Sanitizing data

Most data warehousing projects follow a standard process. This process involves the extraction of data from a data source, the transformation of this data to both the standards of the data warehouse and the requirements of the end user, and the loading of data into the resulting database table. This process is more commonly known as the Extract, Transform, Load Process, or ETL for short.

The transformation step is important for a few reasons:

Decoding of encoded values (that is, converting values of W and E to West and East)
Calculation of values (that is, calculating the average order value by dividing the revenue by the count of orders)
Splitting separated lists into individual columns
Aggregation
Data validation, either in the form of invalidating incorrect values or as reprocessing of incorrect data

If you are using files to load data into BigQuery then following are some of the cleanup that has to be done on the files.
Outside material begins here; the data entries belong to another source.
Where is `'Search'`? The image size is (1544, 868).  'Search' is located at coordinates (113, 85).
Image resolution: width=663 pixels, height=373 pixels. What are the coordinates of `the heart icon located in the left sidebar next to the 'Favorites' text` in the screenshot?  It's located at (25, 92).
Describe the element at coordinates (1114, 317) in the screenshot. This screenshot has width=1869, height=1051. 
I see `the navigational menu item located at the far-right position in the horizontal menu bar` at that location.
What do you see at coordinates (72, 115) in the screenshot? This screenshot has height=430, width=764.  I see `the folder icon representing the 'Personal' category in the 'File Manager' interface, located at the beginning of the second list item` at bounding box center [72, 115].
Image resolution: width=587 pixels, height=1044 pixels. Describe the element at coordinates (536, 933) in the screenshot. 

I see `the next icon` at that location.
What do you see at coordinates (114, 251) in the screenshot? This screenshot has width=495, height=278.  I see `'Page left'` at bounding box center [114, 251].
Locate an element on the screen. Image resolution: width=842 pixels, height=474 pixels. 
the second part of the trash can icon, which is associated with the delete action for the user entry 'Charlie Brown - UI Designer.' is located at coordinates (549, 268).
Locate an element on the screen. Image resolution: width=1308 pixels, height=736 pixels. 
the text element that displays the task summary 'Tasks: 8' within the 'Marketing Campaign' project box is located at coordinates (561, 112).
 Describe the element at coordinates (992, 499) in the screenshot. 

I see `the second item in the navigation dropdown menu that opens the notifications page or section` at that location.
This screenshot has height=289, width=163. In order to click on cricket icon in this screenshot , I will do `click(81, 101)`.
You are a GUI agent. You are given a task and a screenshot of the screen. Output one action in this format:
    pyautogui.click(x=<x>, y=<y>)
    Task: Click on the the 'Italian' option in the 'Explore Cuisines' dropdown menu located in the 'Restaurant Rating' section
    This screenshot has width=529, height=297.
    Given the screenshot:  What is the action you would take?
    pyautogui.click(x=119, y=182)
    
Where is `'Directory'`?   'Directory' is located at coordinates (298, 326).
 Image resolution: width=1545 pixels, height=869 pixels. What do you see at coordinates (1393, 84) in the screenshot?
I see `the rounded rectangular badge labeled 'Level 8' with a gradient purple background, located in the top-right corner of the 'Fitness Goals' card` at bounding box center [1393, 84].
Remove the ASCII character 0 - NUL.
If you are using BCP in SQL Server or Unix or Linux systems then the files generated have a high chance of containing this character. When extracting the data from the source system like database try removing these NUL characters. BigQuery treats this as End-Of-Line character and hence it will throw an error when loading files with this character. It will display an error that the row containing this character does not have the value for all columns. The way you get rid of NUL is by one of the following ways,
- If the RDBMS you are using has this character then use LEN(column_name) = 0 condition to replace the column value with NULL or Empty String.
- If you want to manually replace NUL character then you can do it for small files by opening it in Notepad++ like editor which shows hexcode for invisible characters. Do a find and replace of to empty string.
- For large files you can replace the character using string functions.
- In Linux you can use tr command as shown in the example: tr < inputfile.csv -d ‘00’ > sanitizedfile.csv
Delimiter in the column value

Sometimes the delimiter used for separating columns is contained in one of the column values. This causes the error that more than n columns provided for import. In the source system replace the delimiter column with some other character or use a delimiter character that will not be in used in the column values. One other common scenario is to use , as delimiter but the column values like address will have the , in them. In such cases enclose the column values within double quotes. This will increase your file size.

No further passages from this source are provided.